Functions related to converting strings into tensors

Tokenization

Tokenzation defines how we break text strings (ie SMILES strings) down into subunits that are fed to the model. The standard process goes as follows:

  1. A tokenization process breaks a string down into tokens
  2. Tokens are mapped to integers
  3. The token integers are sent to the model

This brings up the problem of how best to tokenize smiles. The following methods are implemented out of the box:

Character Tokenization

Character Tokenization is when we break down SMILES by character. This is implemented with the tokenize_by_character function.

tokenize_by_character('CC[NH]CC')
> > ['C', 'C', '[', 'N', 'H', ']', 'C', 'C']

This form of tokenization is quick and simple. One drawback of this approach is some characters might be overloaded. For example, Br is tokenized to ['B', 'r'], leading to the B token meaning both boron (in the standard context) and Bromine (in the Br context). In practice, this isn't much of an issue. Language models are particularly adept at learning co-location of tokens.

Character Tokenization with Replacement

Character tokenization with replacement is the same as character tokenization except we add a dictionary of multi-character tokens to be replaced with single-character tokens. This dictionary has the form {multi_character_token :single_character_token}. Before tokenizing by character, all instances of multi_character_token are replaced with single_character_token. Character Tokenization with Replacement is implemented with the tokenize_with_replacements function.

replacement_dict = {'Br' : 'R', 'Cl' : 'L'}
tokenize_with_replacements('[Cl]CC[Br]', replacement_dict)
> > ['[', 'L', ']', 'C', 'C', '[', 'R', ']']

Regex Tokenization

Regex tokenization uses a regex string to decompose SMILES. This is mainly used to keep bracketed terms (ie [O-]) as single tokens. This method avoids character overloading by keeping all bracketed terms as individual tokens, but has issues with generating a large number of low frequency tokens. Regex tokenization is implemented with the regex_tokenize function

SMILE_REGEX = """(\[[^\]]+]|Br?|Cl?|N|O|S|P|F|I|b|c|n|o|s|p|H|\(|\)|\.|=|#|-|\+|\\\\|\/|:|~|@|\?|>|\*|\$|\%[0-9]{2}|[0-9])"""regex_tokenize('CCC[Br]', re.compile(SMILE_REGEX))
>>['C', 'C', 'C', '[Br]']

pad_vocab[source]

pad_vocab(vocab)

pads vocab to have a length divisible by 8 - improves fp16 performance

These are regex patterns to decompose smiles into tokens

SMILE_REGEX is based off this work. The pattern decomposes SMILES into individual characters, but keeps Cl, Br, and any term in brackets (ie [O-]) intact.

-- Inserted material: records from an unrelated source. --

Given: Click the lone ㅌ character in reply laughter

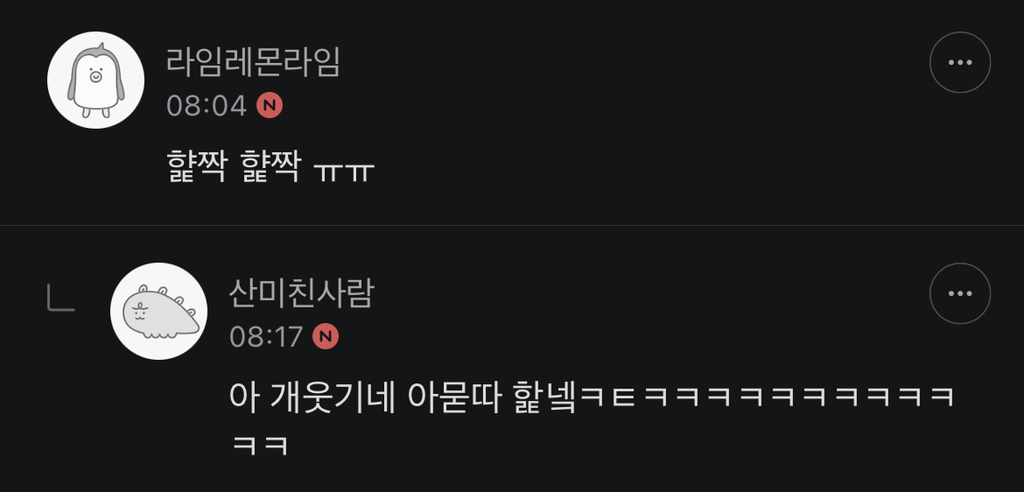Looking at the screenshot, I should tap(624, 397).
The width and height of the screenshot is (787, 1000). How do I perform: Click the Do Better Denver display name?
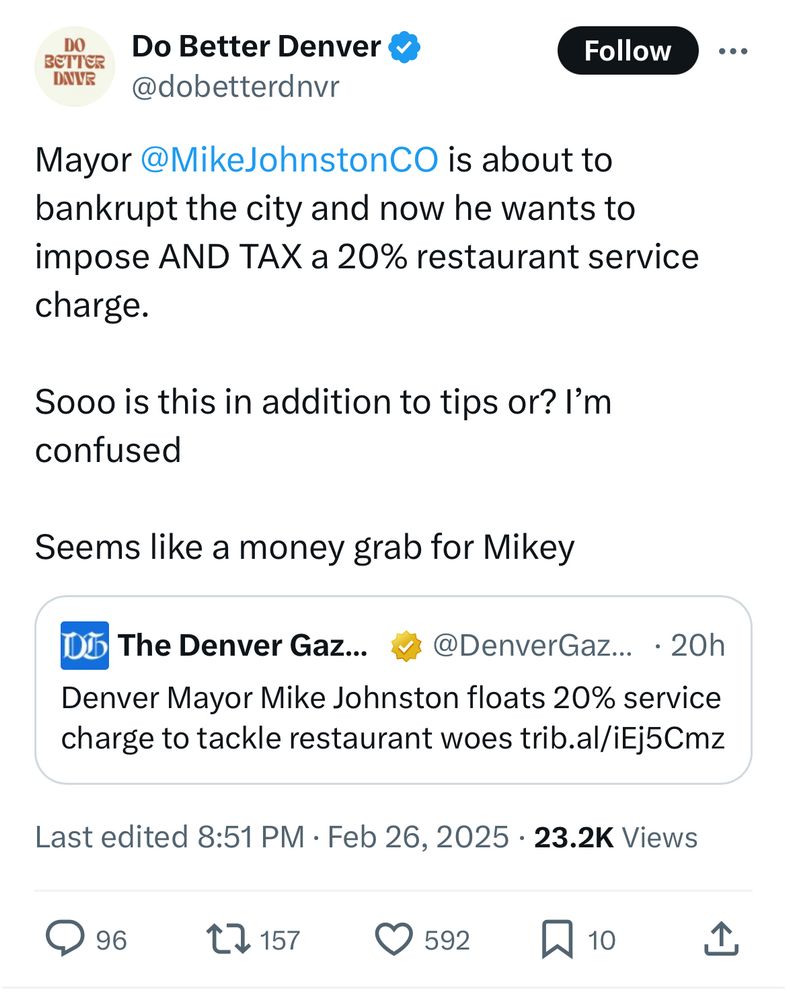pyautogui.click(x=256, y=47)
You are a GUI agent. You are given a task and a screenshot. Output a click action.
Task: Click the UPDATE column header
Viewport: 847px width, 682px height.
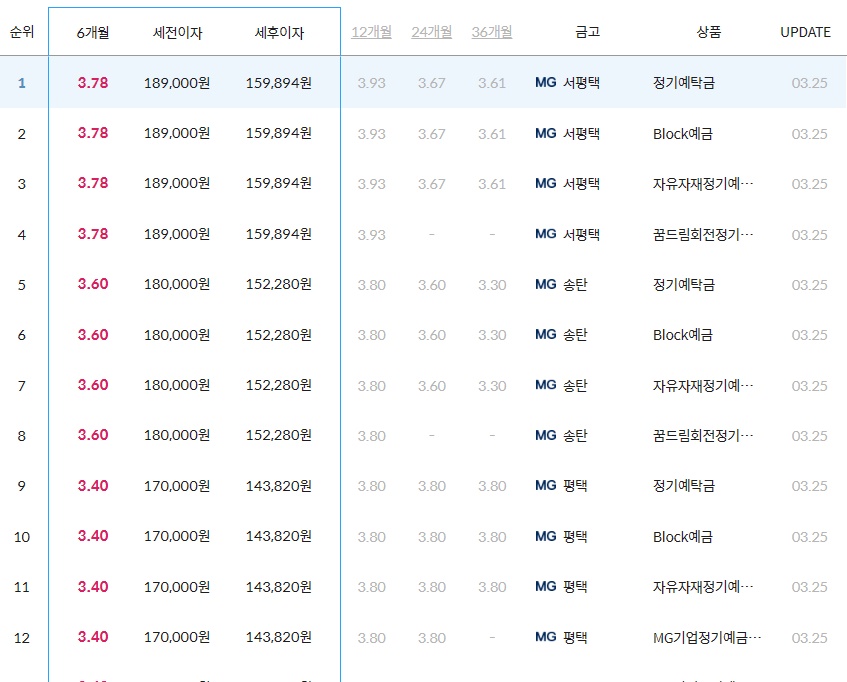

MAPPING_REGEX is a derivative of SMILE_REGEX designed to work with the mapping framework used with the Block class. MAPPING_REGEX keeps Cl, Br, and any string of the form [{isotope}*:{map_num}] intact

tokenize_by_character[source]

tokenize_by_character(input)

Splits input into inividual characters

tokenize_with_replacements[source]

tokenize_with_replacements(input, replacement_dict)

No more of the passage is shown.